= THE RECORDS =
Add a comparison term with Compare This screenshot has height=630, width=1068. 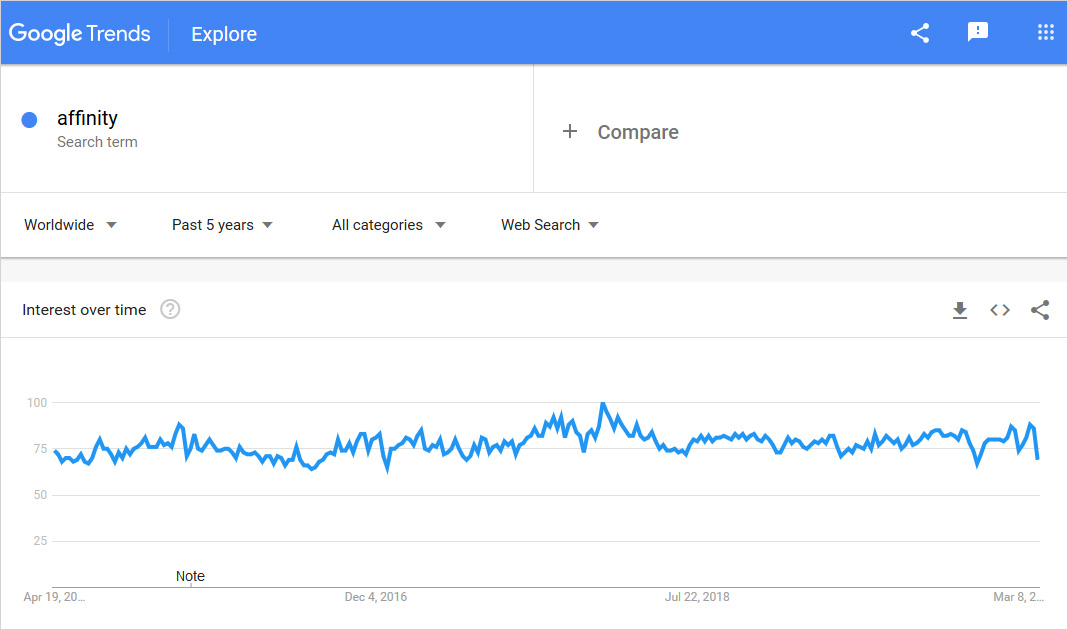pos(620,132)
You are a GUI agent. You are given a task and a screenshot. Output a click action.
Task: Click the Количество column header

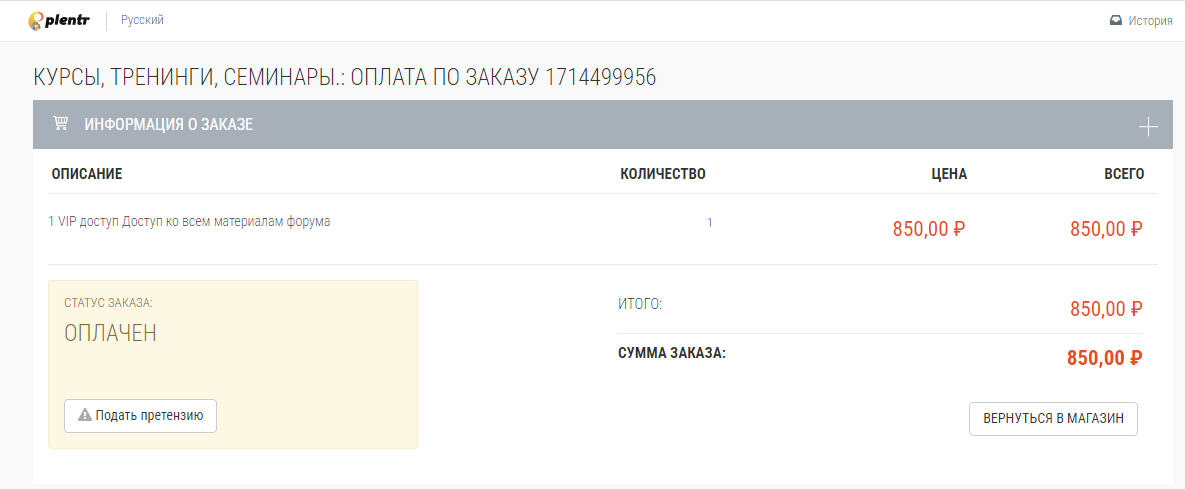(x=663, y=175)
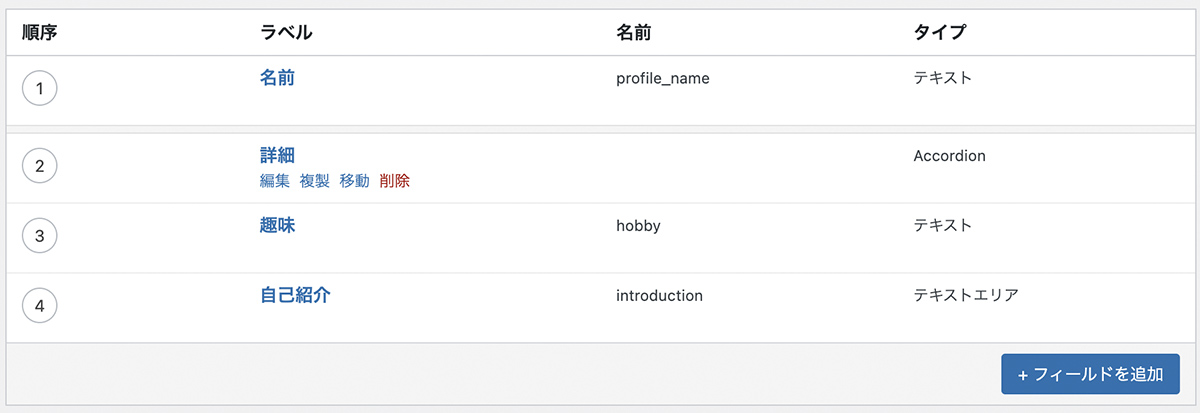Click the order handle number 2

tap(39, 166)
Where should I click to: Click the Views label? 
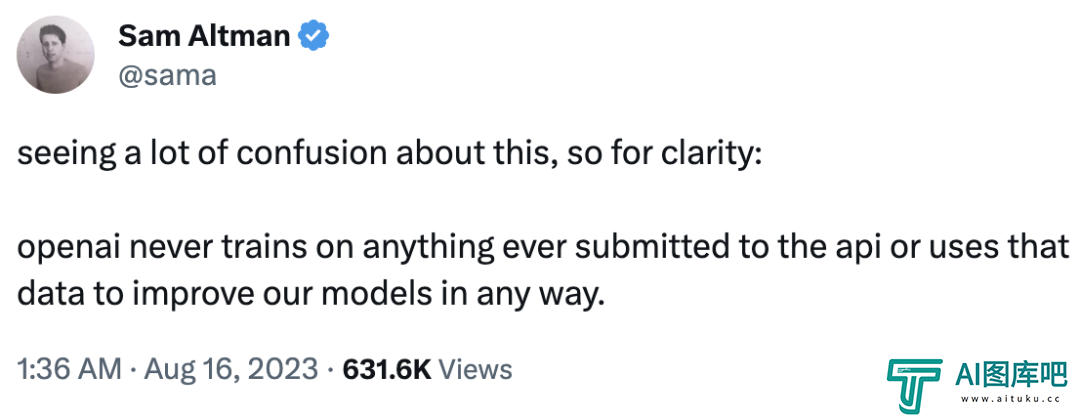(475, 370)
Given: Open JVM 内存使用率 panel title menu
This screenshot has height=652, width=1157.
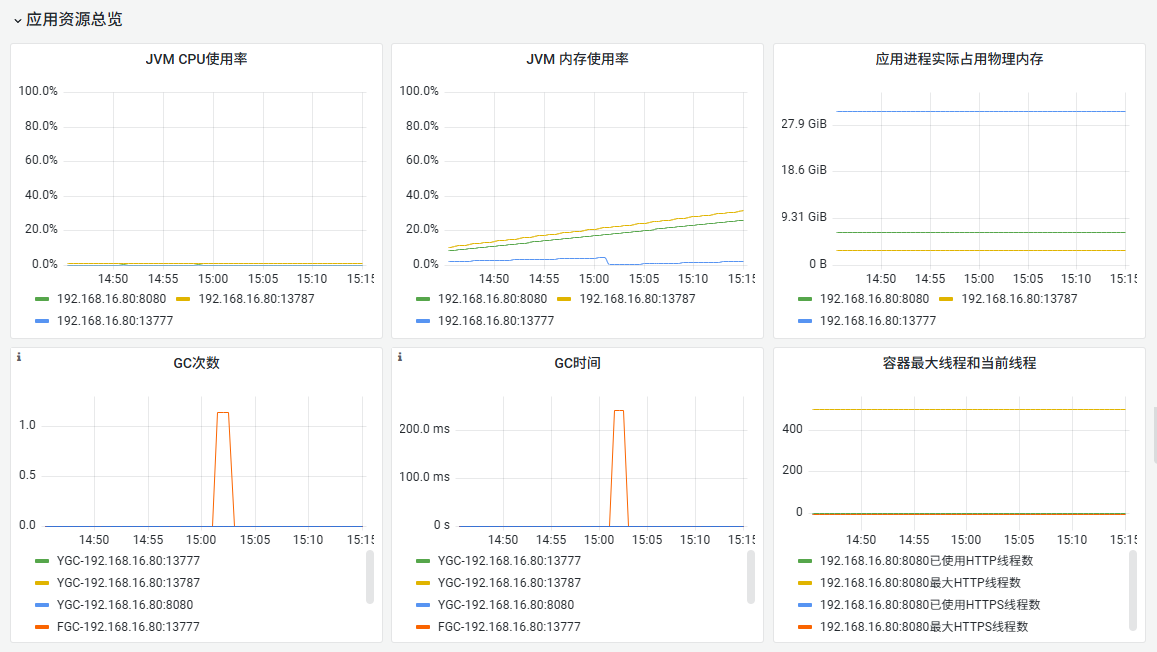Looking at the screenshot, I should [577, 59].
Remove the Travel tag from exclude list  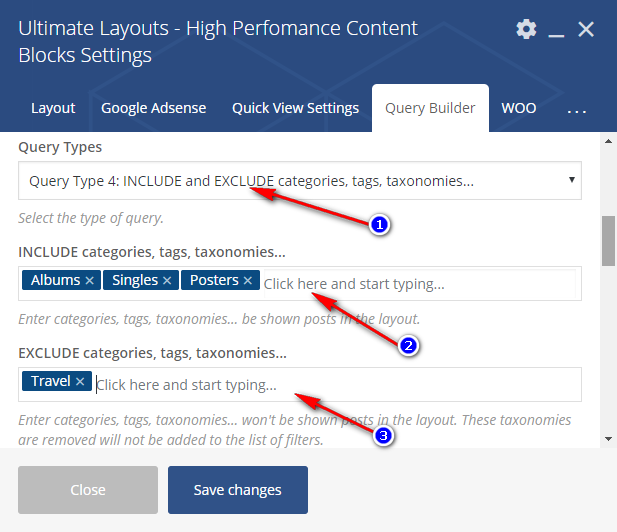pyautogui.click(x=80, y=382)
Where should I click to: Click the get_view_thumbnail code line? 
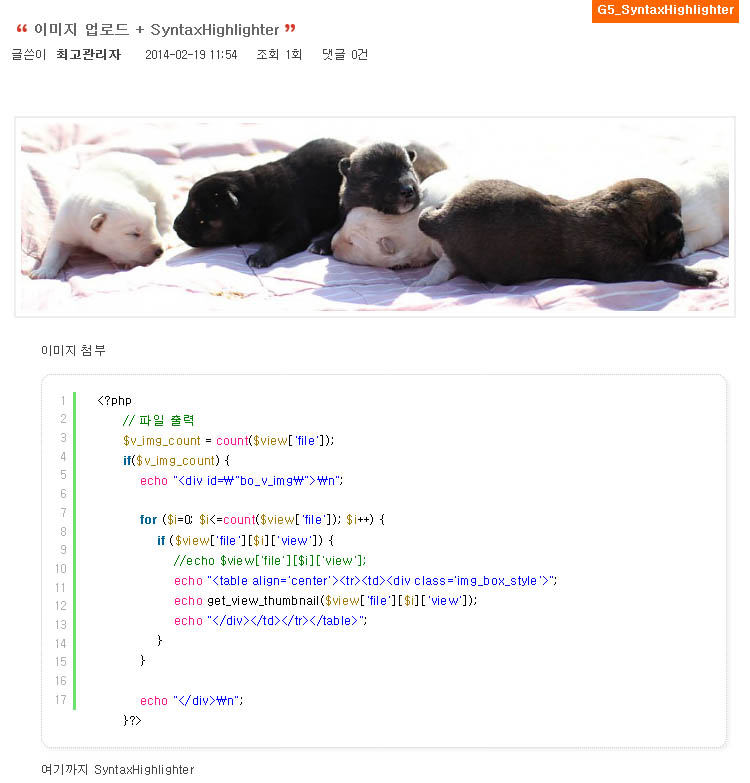[326, 601]
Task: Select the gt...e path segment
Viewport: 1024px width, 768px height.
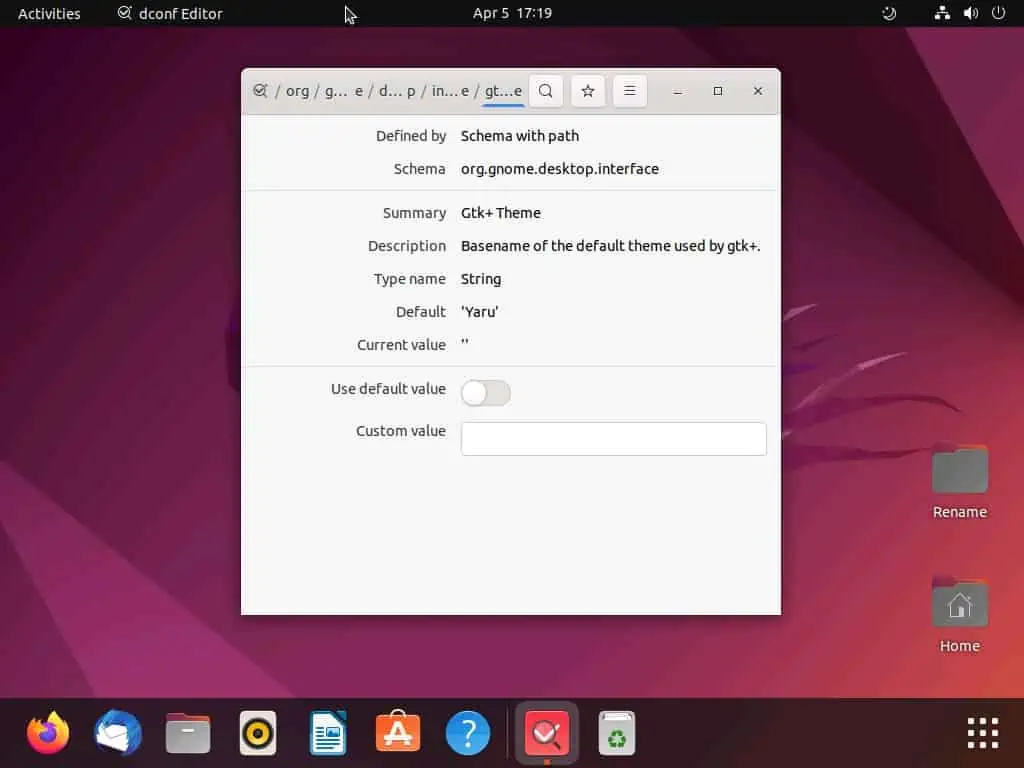Action: 503,91
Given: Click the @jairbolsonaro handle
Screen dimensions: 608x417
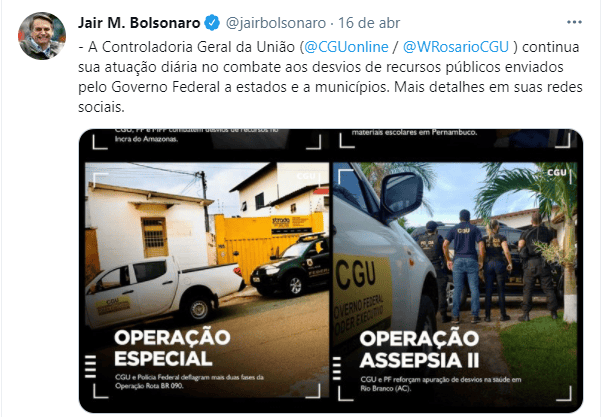Looking at the screenshot, I should 275,23.
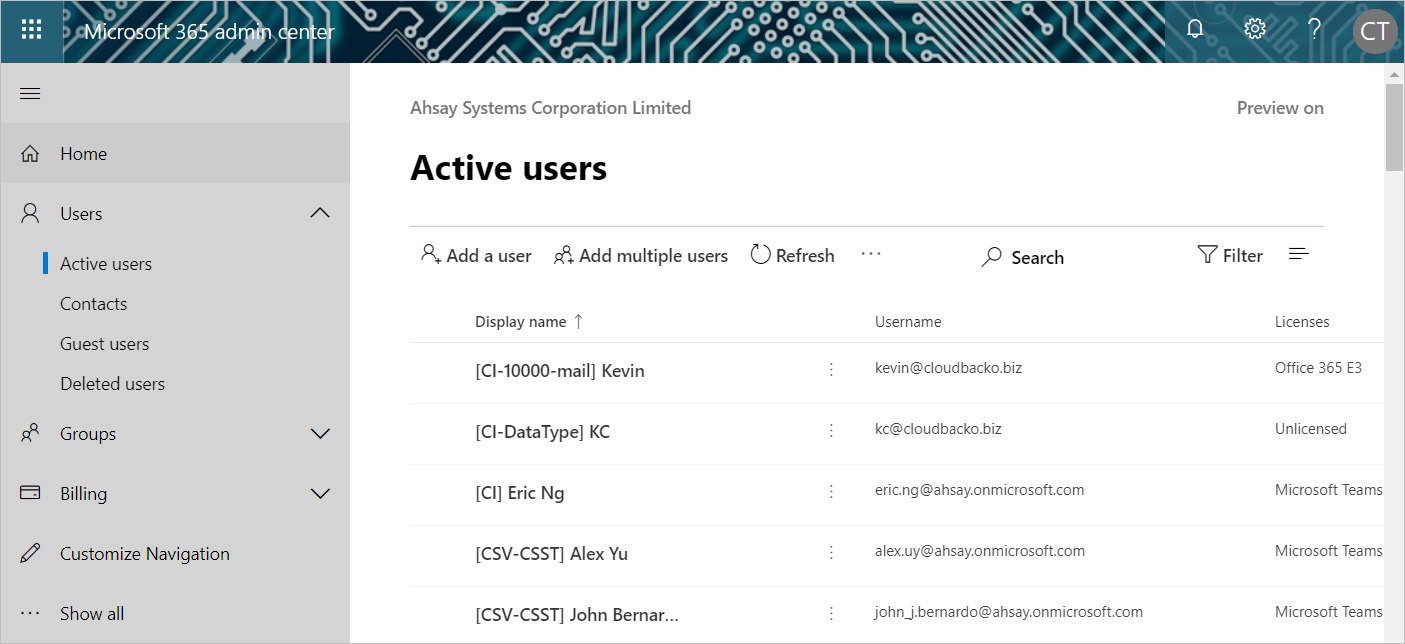Open more commands ellipsis in toolbar

[871, 255]
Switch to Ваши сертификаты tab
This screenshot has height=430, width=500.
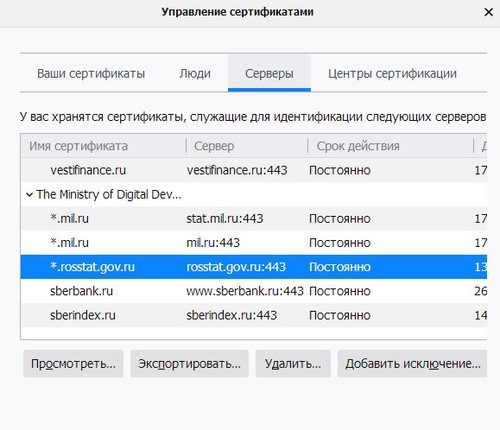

= EXERCISE AIM =
Nothing but the lines from the one containing "Screen dimensions: 608x417" through the end of the listing should be written out, each exactly, and pictures must be left out.

= TASK RESULT =
Screen dimensions: 608x417
Looking at the screenshot, I should 275,23.
Open more commands ellipsis in toolbar

[871, 255]
Switch to Ваши сертификаты tab
This screenshot has height=430, width=500.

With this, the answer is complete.